Ya, sungguh mujahid yang sebenarnya adalah yang berperang melawan hawa nafsu dan mengendalikannya… kemenangan dalam peperangan ini menjadi kemenangan yang tertinggi.
Amat mudah memerangi musuhmu secara zahir… namun memerangi jiwamu, merupakan jihad yang amat dahsyat lagi sengit…
Rasulullah -salallahu alaihi wasallam- bersabda,
«ألا أخبركم بالمؤمن؟ من أمنه الناس على أموالهم وأنفسهم، والمسلم من سلم الناس من لسانه ويده، والمجاهد من جاهد نفسه في طاعة الله، والمهاجر من هجر الخطايا والذنوب».[رواه أحمد وغيره/ السلسلة الصحيحة: 549]
“Tidakkah inggin aku beritahu kalian siapa mukmin itu? mukmin Ialah yang dipercaya manusia mengemban amanah harta dan jiwa mereka; muslim ialah yang orang lain dapat selamat dari lisan dan tangannya; mujahid ialah orang yang berjihad melawan jiwanya agar taat kepada Allah dan muhajir (orang yang berhijrah) adalah yang meninggalkan perbuatan dosa. [HR.Ahmad dan selainnya/ as-Silsilah as-Shahihah:549]
Wahai engkau yang berbuat dosa, janganlah memperturutkan kehendak nafsu… dihadapannya engkau jadi abdi… dikendalikan… tidak tahu entah kemana akan dibawanya …
Hendaknya engkau mendidiknya dengan ajaran agama… paksa dia dihadapanmu kepada apa yang membuatnya bahagia dan selamat…
Al-Wahb Ibn Munabbih berkata, “Iman adalah komandan dan amal adalah penyetirnya, sedang nafsu, bebal berada di antara keduanya. Jika komandan memerintah sedang supir tidak menyetir, itu tidak berguna sama sekali. Jika supir menyetir tapi komandan tidak memerintah, itupun tidak berguna. Jika komandan memerintah dan supirnya menyetir, nafsu terpaksa mengikuti senang tidak senang, dan amal akan menjadi baik.”
Wahai engkau yang berbuat dosa, nafsu adalah kehinaan. Siapa yang rela pada dirinya kehinaan?!
Namun pelaku dosa telah membawa dirinya memilih kehinaannya… dan menuntun kepada kesengsaraannya.
Huzaifah Ibn Qotadah berkata, “Seseorang ditanya, ‘Apa yang jiwamu perbuat terhadap kehendak nafsu?’ Ia menjawab, “Tidak ada di muka bumi yang lebih aku benci dari pada jiwaku. Maka bagaimana menuruti keinginan nafsunya?!”

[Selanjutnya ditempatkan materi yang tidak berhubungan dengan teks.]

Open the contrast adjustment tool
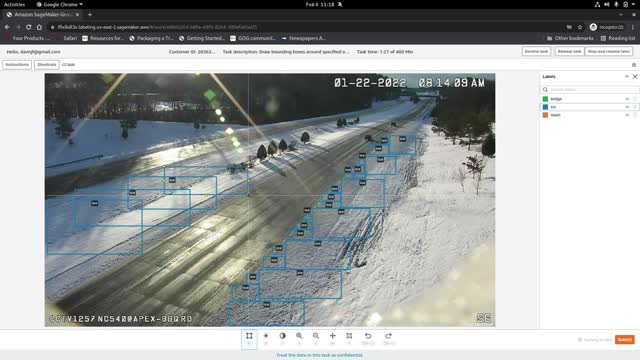The width and height of the screenshot is (640, 360). pos(282,336)
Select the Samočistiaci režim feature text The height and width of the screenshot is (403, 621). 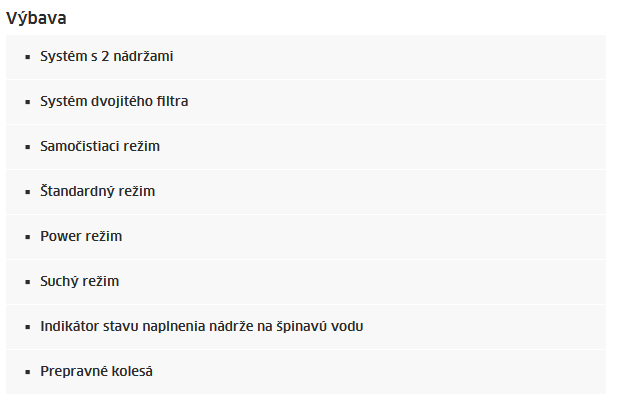[x=100, y=146]
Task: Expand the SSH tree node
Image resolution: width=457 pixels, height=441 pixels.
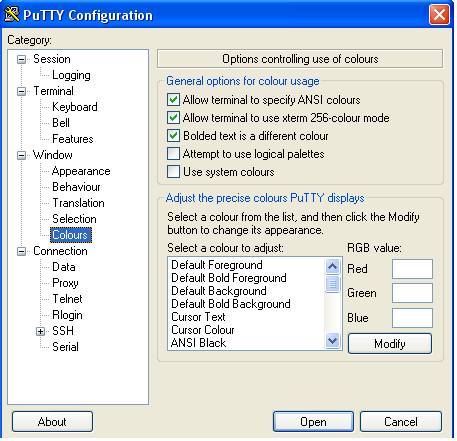Action: (40, 331)
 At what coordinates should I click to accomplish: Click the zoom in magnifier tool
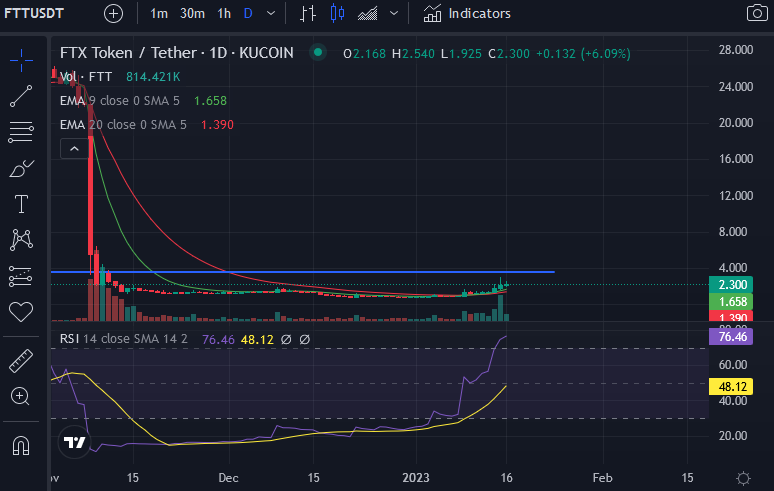tap(21, 396)
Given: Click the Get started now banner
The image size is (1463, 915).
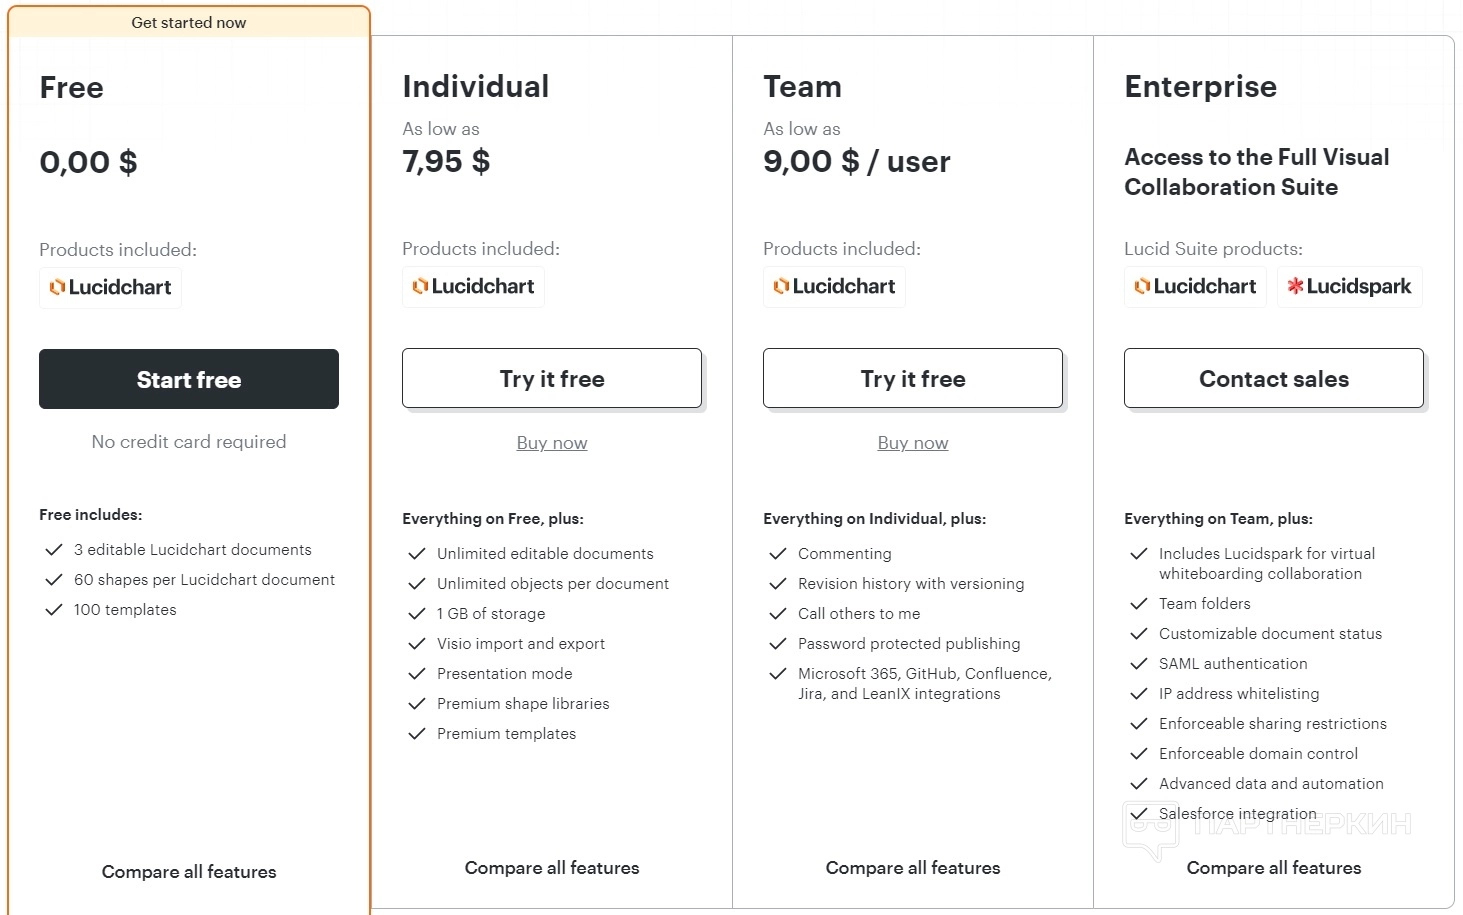Looking at the screenshot, I should [189, 23].
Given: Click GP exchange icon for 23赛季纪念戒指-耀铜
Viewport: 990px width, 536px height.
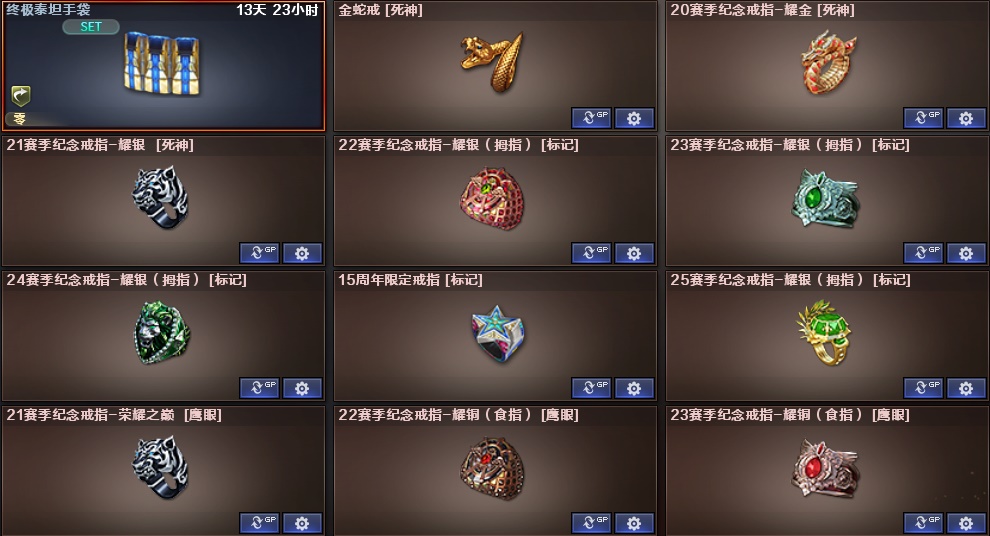Looking at the screenshot, I should (x=923, y=523).
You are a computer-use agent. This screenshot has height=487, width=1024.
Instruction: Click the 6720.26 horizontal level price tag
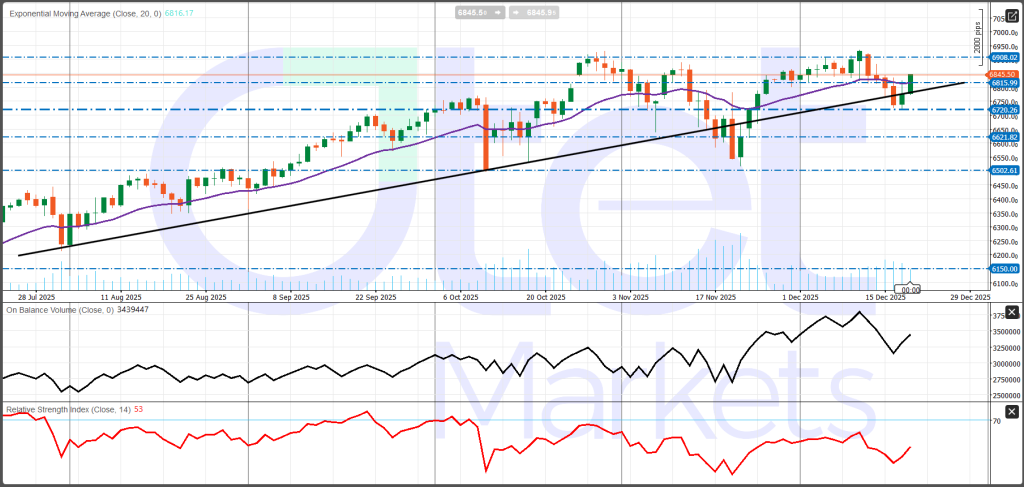1003,109
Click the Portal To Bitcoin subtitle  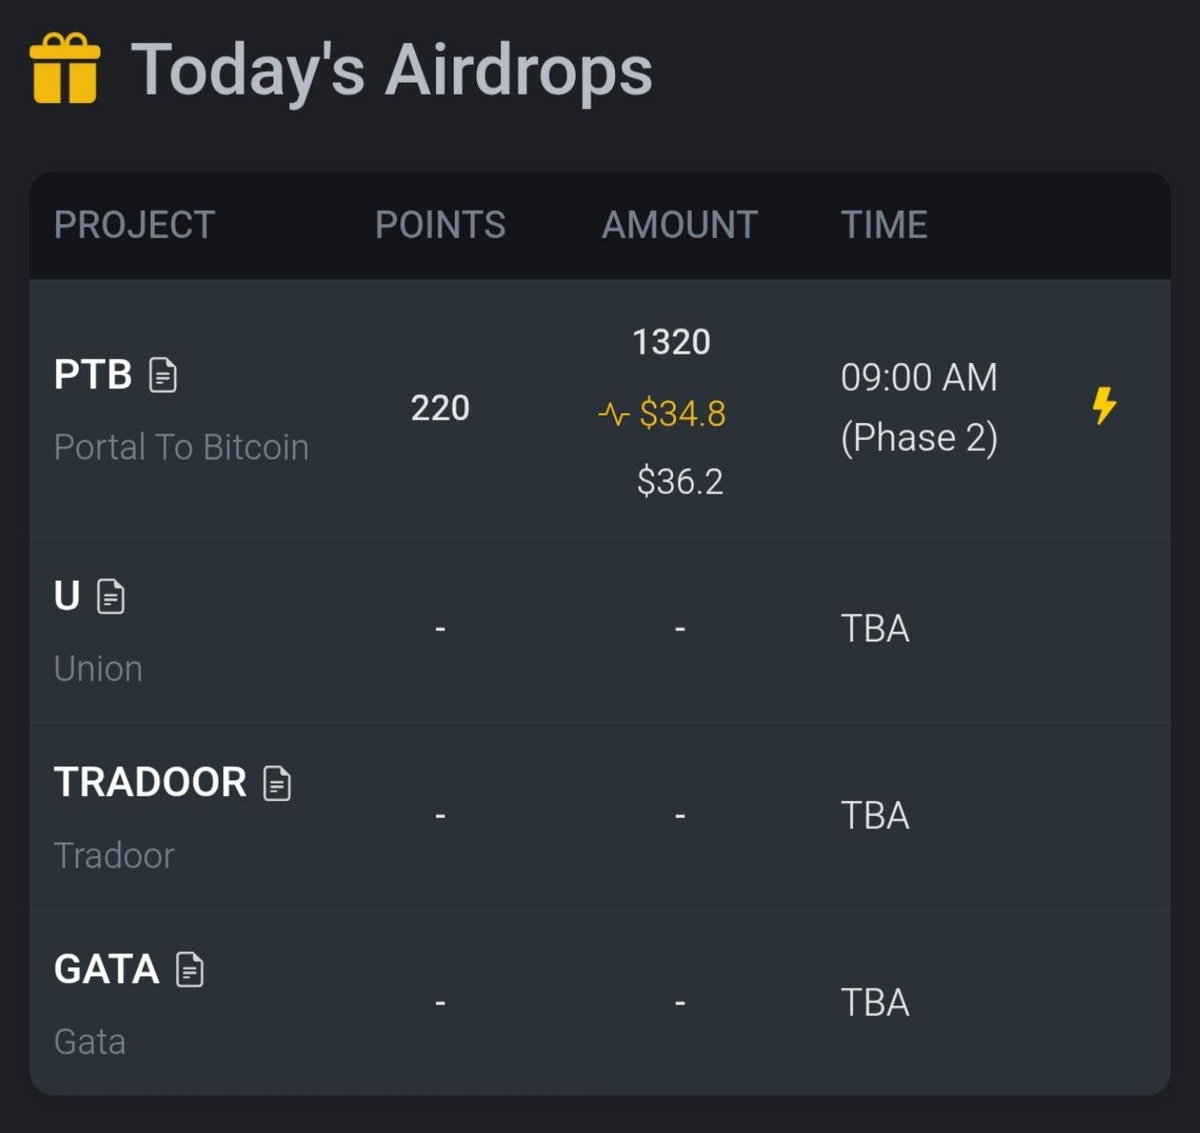click(x=181, y=447)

Tatkala nafsu muncul, apakah engkau menjadi tuan atasnya atau dia yang menjadi tuan dan komandan atasmu?!
Betapa banyak mereka yang menyembah hawa nafsunya tanpa disadarinya.
Wahai engkau yang menuruti hawa nafsu… wahai engkau yang lemah dihadapan keinginan-keinginannya, dengarkan nasehat Ibnul Jauzi ini untukmu!
Ibnul Jauzi berkata, “Wahai engkau yang dikarunia akal, jangan kecilkan kemampuannya dan jangan redupkan cahayanya. Degarkan apa yang ia isyaratkan dan jangan menoleh kepada tangisan balita yang tak mendapati kehendaknya. Karena jika engkau kasihan dengan tangisannya, engkau tidak akan mampu merawatnya dan tidak mungkin mendidiknya. Sampaikanlah kepada mereka yang bodoh dan fakir!.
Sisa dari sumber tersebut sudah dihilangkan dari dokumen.